__Page extract__:

As such, I had to become intimately familiar with the HTTP spec, how things work at the low level ASP.Net level, etc. I even had to write my own abstractions to be able to run both inside IIS and as a service. Suffice to say, I feel that I have a lot of experience in building HTTP based system. That said, I am also approaching things from a relatively different angle than most people. I am not aiming to build a business application, I am actually building infrastructure servers.

There was a lot of buzz about the ASP.Net Web API, and I took a brief look at the demo, marked it as “nice, need to check it out some day” in my head and moved on. Then I run into a strange problem in RavenFS. RavenFS is a sibling to RavenDB. Whereas RavenDB is a document database, RavenFS is a distributed & replicated file server for (potentially) very large files. (It is currently in beta testing ,and when we are doing giving it all the bells and whistle of a real product, we will show it to the world Smile, it isn’t really important to this post).

What is important is that I run into a problem with RavenFS, and I felt that there was a strong likelihood that I was doing something wrong in the HTTP layer that was causing this. Despite its outward simplicity, HTTP is pretty complex when you get down to business. So I decided to see what would happen if I would replace the HTTP layer for RavenFS with ASP.Net Web API.

That means that I have been using it in anger for the last week, and here is what I think about it so far.

First, it is a beta. That is something that is important to remember, because it means that it isn’t done yet.

Second, I am talking strictly about the server API. I haven’t even touched the client API as of now.

Third, and most important. I am impressed. It is a really clean API, nice interface, well thought out and quite nice to work with.

More than that, I had to do a bunch of stuff that really isn’t trivial. And there are very little docs for it as of now. I was able to do pretty much everything I wanted by just walking the API and figuring things out on my own.

Things that I particularly liked:

  • The API guides you to do the right thing. For example, different headers have different meaning, and you can see that when you look at the different headers collections. You have headers that goes in the response, headers that go in the request, headers that goes for the content, and so on. It really guides you properly to using this as you should.
  • A lot of the stuff that is usually hard is now pretty easy to do. Multi part responses, for example. Ranged requests, or proper routing.
  • I was able to plug in DI for what I was doing in a couple of minutes without really knowing anything about how things work. And I could do that by providing a single delegate, rather than implement a complex interface.
  • I provides support for self hosting, which is crucial for doing things like unit testing the server.
  • It is Async to the core.

__Data extract__:
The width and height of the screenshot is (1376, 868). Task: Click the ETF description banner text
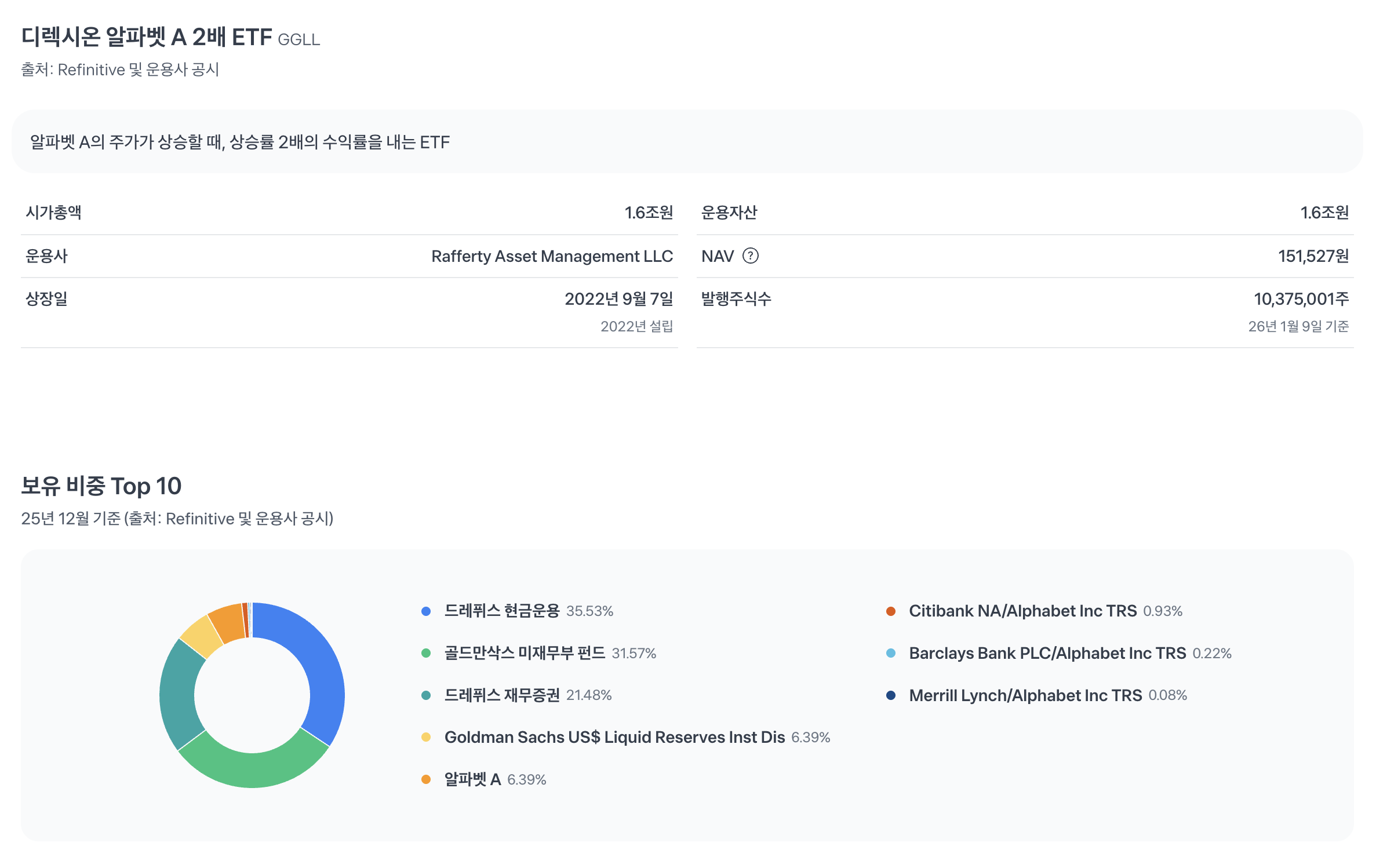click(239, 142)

__Work required__:
Continue the post about using the ASP.Net Web API for RavenFS, picking up after its last sentence.

__Answer to the problem__:
  • I really like the ability to return a value, or a task, or a task of a value, or return an HttpResponseMessage which I can customize to my heart content.

Overall, it just makes sense. I get how it works, and it doesn’t seems like I have to fight anything to get things done.

Please note that this is porting a major project to a completely new platform, and doing some really non trivial things in there while doing this.

Things that I didn’t like with it:

Put simply, errors. To be fair, this isn’t a complaint about the standard error handling, this works just fine. The issue is with infrastructure errors.

For example, if you try to push a 5MB request to the server, by default the request will just die. No error message, and the status code is 503 (message unavailable). This can be pretty frustrating to try to figure out, because there is nothing to tell you what the problem is. And I didn’t look at the request size at first. It just seemed that some request worked, and some didn’t. Even after that I found that it is the size that mattered, it was hard to figure out where we need to fix that (and the answer to that is different depending on where you are running!).

Another example is using PUT or DELETE in your requests. As long as you are running in SelfHost, everything will work just fine. If you switch to IIS, you will get an error (405, Method Not Allowed), again, with no idea how to fix this or why this is happening. This is something that you can fix in the config (sometimes), but it is another error that has horrible usability.

Those are going to be pretty common errors, I am guessing, and any error like that is actually a road block for the users. Having an error code and nothing else thrown at you is really frustrating, and this is something that can really use a good error report. Including details about how to fix the problem.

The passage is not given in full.